The free door-to-door service for people who, because of disability or other reasons, are unable to use public transport was previously a postcode lottery.
Earlier this year, Fife Council considered the option of funding the expansion of the service by scrapping concessionary rail travel.
But the controversial move was blocked and it was decided to find the cash from elsewhere.
Last week, councillors agreed to press ahead with a “more equitable demand responsive” bus service after a funding solution was found.
Finance director Eileen Rowand said a review of spending on employees’ pensions had freed up cash.
The council will now invest £240,000 on four new fleet vehicles.
In addition, the service will cost £101,000 to run this financial year and £371,000 next year.

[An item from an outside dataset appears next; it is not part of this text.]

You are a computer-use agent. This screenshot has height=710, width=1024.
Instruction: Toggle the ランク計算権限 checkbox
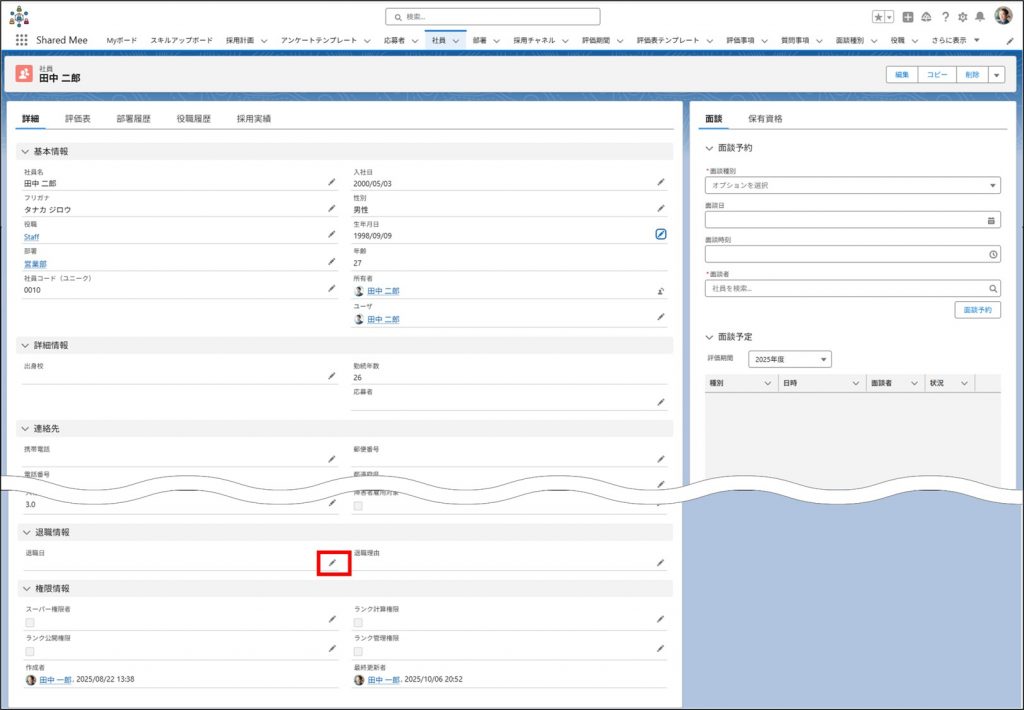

Questions over Fife Bus service funding
But Conservative councillor Dave Dempsey questioned how the money had arrived “magically”.
He said: “If this report hadn’t been in existence we wouldn’t have known anything about it.
Money sort of emerges. It doesn’t feel right.”
Councillor Dave Dempsey
“When money emerges like this, who gets told? How much more is there from this? Are there other bits of money floating around?
“In February we set budgets in considerable detail yet money sort of emerges. It doesn’t feel right.”
Ms Rowand said she had to make assumptions about projected expenditure.
“In relation to pay and pensions, we had assumed a level of funding would be required,” she told Mr Dempsey.
“We don’t change these assumptions until the next budget report. I would then update my assumptions and it would be transparent to the members at that stage.”
Ms Rowand said the council had made additional funds available for potential increases in benefits or a change in employers’ contribution rates.
She added: “It’s quite apparent that risk no longer applies. This has happened after the budget.”
‘Best use of council resources’
Before the pandemic, the council’s Fife Bus scheme operated a flexible, on-demand Ring and Ride Service and a Dial a Ride Service operating at fixed times and locations.
Dial a Ride has since been phased out in favour of the door-to-door Ring and Ride.
However, Ring and Ride was previously only available in Dunfermline, Glenrothes, Kirkcaldy and Leven.
Senior transportation manager Derek Crowe described the expansion of Ring and Ride as the “best use of the council’s resources”.
Travel within zones
He added that journeys would be possible within 18 zones across Fife.
“The primary objective is to provide a service within the zone. It’s not to travel from, for example, Tayport to Dunfermline or Kincardine,” said Mr Crowe.
“We couldn’t resource that.”
Speaking as convener of the Policy and Co-ordination Committee, the council’s Labour leader, David Ross, said the financing of the scheme “would have been quite transparent in the next budget report to members”.
He added: “At the last meeting, we asked for a financial solution to this particular problem and Eileen has come up with one.
“That is what we expect from our officers, to be flexible and to meet our policy directions. I don’t think it’s something we need to be overly concerned about.”